Ludwig Ernst von Benkendorf (* 5. Juni 1711 in Ansbach; † 5. Mai 1801 in Dresden) war ein sächsischer Kavalleriegeneral.
Während sein Vater Hofmarschall war, studierte Ludwig Ernst die Rechte, trat 1733 in den kursächsischen Militärdienst, machte 1741 den Feldzug in Böhmen und Mähren mit und kämpfte 1745 als Hauptmann mit Auszeichnung gegen die Preußen bei Kesselsdorf.
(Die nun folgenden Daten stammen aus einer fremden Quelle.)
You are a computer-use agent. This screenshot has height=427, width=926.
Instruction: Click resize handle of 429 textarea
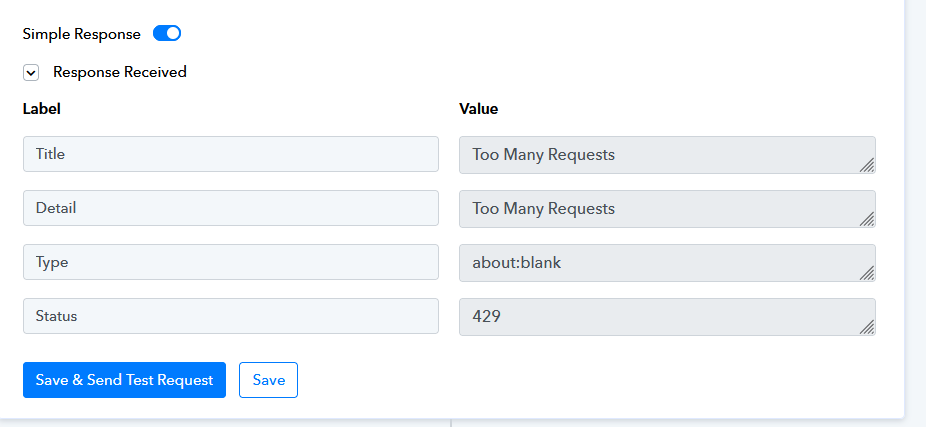(867, 327)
In der Schlacht bei Kolin soll er durch einen glücklichen Reiterangriff den preußischen linken Flügel zum Sieg Dauns beigetragen haben und wurde dafür zum Oberst befördert.
Auch später nahm Benkendorff an mehreren Siegen der Österreicher ehrenvollen Anteil, insbesondere bei Breslau (22. November 1757) und bei Domstadtl in Mähren (18. Juni 1758), wo ein großer Transport der Preußen weggenommen wurde.
Im Jahr 1762 focht Benkendorf als Generalmajor in der Schlacht bei Freiberg. Nachdem er mit vieler Umsicht den Rückzug der Reichsarmee nach Frauenstein gedeckt hatte, ward er vom sächsischen Hof nach Wien gesandt, um die rückständigen Kriegsgelder einzutreiben. Nach dem Tode des Königs August III. (1763) leitete er den Abzug der Sachsen aus Polen und ward 1775 Generalinspektor der Kavallerie. Für seine Verdienste wurde er am 4. September 1768 zum Ritter des Militär-St.-Heinrichs-Ordens geschlagen.[1] Im bayrischen Erbfolgekrieg (1778) stieß er mit den sächsischen Truppen zum preußischen Heer. 1788 wurde er zum Chef der Garde du Corps erhoben und starb am 5. Mai 1801 in Dresden.